A SUNDAY EXPERIENCE
Two days ago I sat in Sunday school about this time of day and tried my best to let go and let GOD. I had just finished practicing with the worship team. Too much of the time I had to scramble to get the right chord played. The sounds in my ears at church are always so different than at home practicing. It frazzled me just enough that I hesitated, looked at my hands, lost track of where I was in the music, and didn’t get the chord played right much of the time. Figured I could muddle through the service without disturbing anyone’s worship but I was hoping for more.
Sunday school sandwiched practice and church so I sat listening and praying—listening to the teacher talk about depending on the HOLY SPIRIT and praying I’d depend on Him next hour. The request to my FATHER was to relax and to let the SPIRIT lift me into irrepressible joy.
It didn’t happen.
Today I realize my prayer reflected my sinful nature. I so wanted an enjoyable experience—the experience of playing well and feeling the touch of the SPIRIT. But, GOD did not answer that prayer request. (I now see His wisdom and praise Him.)
If He would have answered the way I wanted I would have had only a temporary joy that would have faded quickly. Instead, He gave me failure and has prompted me to sit here today and write this journal entry.
He first addressed my yet unanswered prayer request with a quote from my morning devotional:
“…A man worships God in spirit, when, under the influence of the Holy Spirit, he brings all his affections, appetites, and desires to the throne of God; and he worships him in truth, when every purpose and passion of his heart, and when every act of his religious worship, is guided and regulated by the word of God” Adam Clarke’s Commentary (ref#15, [John 4:24]).
Spiritually I’m okay. I worship in SPIRIT and truth. Did not GOD confirm it when someone in Sunday school quoted the two greatest commandments? I do love GOD with all my heart and there is nothing more important to me than the spiritual welfare of others. Just because I could not recognize or feel the HOLY SPIRIT when I played with the worship team doesn’t mean I’ve failed to worship in the SPIRIT.
What I need to do is get better at piano and not judge myself spiritually. How clearly I see now that my idea of worshipping in the SPIRIT was just desiring a good feeling and not desiring the GOD of the HOLY SPIRIT at all.
And, as far as relaxing and enjoying playing with the worship team…maybe it will come as I experience more piano practice and more worship team participation but it is enough that I find joy today in the revelation of my GOD through this entry.

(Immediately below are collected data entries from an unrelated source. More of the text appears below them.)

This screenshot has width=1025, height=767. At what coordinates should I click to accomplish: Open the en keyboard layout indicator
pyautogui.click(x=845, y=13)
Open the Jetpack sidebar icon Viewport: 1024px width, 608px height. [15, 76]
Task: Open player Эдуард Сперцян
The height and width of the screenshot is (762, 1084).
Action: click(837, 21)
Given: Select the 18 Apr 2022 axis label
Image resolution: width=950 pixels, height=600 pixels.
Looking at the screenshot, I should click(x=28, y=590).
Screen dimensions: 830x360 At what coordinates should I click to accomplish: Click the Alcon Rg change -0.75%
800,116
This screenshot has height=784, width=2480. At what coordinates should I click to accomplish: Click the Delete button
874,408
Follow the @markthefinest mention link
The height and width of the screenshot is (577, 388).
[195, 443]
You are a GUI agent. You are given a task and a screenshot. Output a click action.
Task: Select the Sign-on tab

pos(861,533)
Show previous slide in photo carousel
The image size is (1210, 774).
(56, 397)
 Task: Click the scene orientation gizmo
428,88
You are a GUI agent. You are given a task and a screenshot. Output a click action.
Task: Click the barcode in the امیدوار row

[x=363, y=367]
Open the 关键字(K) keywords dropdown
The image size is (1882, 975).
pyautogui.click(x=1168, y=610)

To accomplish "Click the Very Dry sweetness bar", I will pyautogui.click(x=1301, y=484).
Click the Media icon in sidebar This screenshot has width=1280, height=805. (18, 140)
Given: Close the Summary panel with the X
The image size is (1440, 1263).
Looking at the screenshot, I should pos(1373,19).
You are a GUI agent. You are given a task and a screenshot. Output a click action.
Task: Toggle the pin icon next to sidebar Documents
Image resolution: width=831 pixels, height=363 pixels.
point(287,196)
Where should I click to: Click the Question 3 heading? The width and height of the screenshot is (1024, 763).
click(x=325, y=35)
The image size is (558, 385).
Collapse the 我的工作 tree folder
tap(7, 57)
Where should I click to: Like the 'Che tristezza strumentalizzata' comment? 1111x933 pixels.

So two things to remember: GOD has made me a new creature. I will bring forth new creature spiritual fruit. I don’t have to worry about doing the right things spiritually as long as I continually humble myself before GOD. The second thing to remember is to continue practicing piano and to be a part of the worship team any chance I get. Oh thank You, FATHER, for Your delayed answered prayer.